A new 178 page book has been written about the history and development of Richborough Port.
The site was built by the Royal Engineers from 1916, initially as a storage department near the entrance to the River Stour at Pegwell Bay. The port was eventually developed for the assembly and later full construction of cross-Channel barges that transported thousands of tons of military equipment vital for the war effort in France and Belgium during the Great War 1914-1918.
The port was further developed with a huge New Wharf built for loading the cross-Channel barges, before a purpose-built terminal was constructed for the mooring of the first specially designed cross-Channel train ferries, which were capable of transporting trains, trucks, tanks and even huge railway-mounted guns. As well as the cross-Channel barges and Cross-Channel train ferries, several innovations were also pioneered at the site, with the development of the early use of welded sections of barges, the first electric cranes, and even the first use of small aircraft carriers.
In addition, there were five large accommodation camps built across the 2,000 acres complex, which housed almost 19,000 men and women, who all worked at the port from 1916 to 1918.
Sections of the port were opened just prior to the Second World War in 1939, with the Kitchener Camp accommodating nearly 4,000 German Jewish refugees.

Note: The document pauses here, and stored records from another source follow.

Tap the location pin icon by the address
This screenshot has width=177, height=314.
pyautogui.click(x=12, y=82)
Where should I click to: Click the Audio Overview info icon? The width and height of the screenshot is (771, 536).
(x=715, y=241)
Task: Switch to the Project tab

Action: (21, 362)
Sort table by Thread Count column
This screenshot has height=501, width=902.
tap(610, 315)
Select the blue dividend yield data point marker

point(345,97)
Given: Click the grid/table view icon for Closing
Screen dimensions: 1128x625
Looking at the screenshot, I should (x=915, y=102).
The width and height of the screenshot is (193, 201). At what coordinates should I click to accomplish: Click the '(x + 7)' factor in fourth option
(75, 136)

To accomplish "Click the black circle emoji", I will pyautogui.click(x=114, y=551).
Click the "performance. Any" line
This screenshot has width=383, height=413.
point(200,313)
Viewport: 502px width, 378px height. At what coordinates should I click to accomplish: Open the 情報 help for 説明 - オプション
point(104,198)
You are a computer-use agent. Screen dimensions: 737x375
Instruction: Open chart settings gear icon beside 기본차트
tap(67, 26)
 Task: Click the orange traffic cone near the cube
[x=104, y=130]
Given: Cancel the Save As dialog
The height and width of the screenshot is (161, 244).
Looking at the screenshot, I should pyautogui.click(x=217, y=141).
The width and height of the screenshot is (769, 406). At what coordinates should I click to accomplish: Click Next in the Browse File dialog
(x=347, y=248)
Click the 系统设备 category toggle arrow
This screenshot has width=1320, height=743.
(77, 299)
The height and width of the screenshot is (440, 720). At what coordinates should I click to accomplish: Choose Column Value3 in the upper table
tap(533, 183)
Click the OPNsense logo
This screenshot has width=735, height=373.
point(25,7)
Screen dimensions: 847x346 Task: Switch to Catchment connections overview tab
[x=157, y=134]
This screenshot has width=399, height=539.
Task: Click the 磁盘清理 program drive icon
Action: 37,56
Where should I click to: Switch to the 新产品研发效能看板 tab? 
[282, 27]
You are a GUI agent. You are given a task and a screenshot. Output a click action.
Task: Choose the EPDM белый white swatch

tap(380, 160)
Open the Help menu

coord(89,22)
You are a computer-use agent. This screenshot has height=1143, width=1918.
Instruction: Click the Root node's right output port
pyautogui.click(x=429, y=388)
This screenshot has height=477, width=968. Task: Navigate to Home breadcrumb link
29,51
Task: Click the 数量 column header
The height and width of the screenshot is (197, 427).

The port was later used during the war for the part assembly of “Whale” sections of the Mulberry Harbours used during the D Day invasion of Normandy, and for Royal Marine Commando training exercises.
Today, parts of the site are now occupied by Thanet Waste, Pfizer and Discovery Park.
The book’s foreword was written by James Bird, whose family had owned Petbow and were responsible for purchasing 100 acres of the Kitchener Camp before Pfizer bought a further 80 acres opposite their factory.
Copies of the book Engineering Richborough, which has been published by Addelam Books, are available on eBay priced £20, with postage and packaging £3.30 to anywhere in the UK, at Ropers on Deal High Street, or at the RAF Manston Museum gift shop.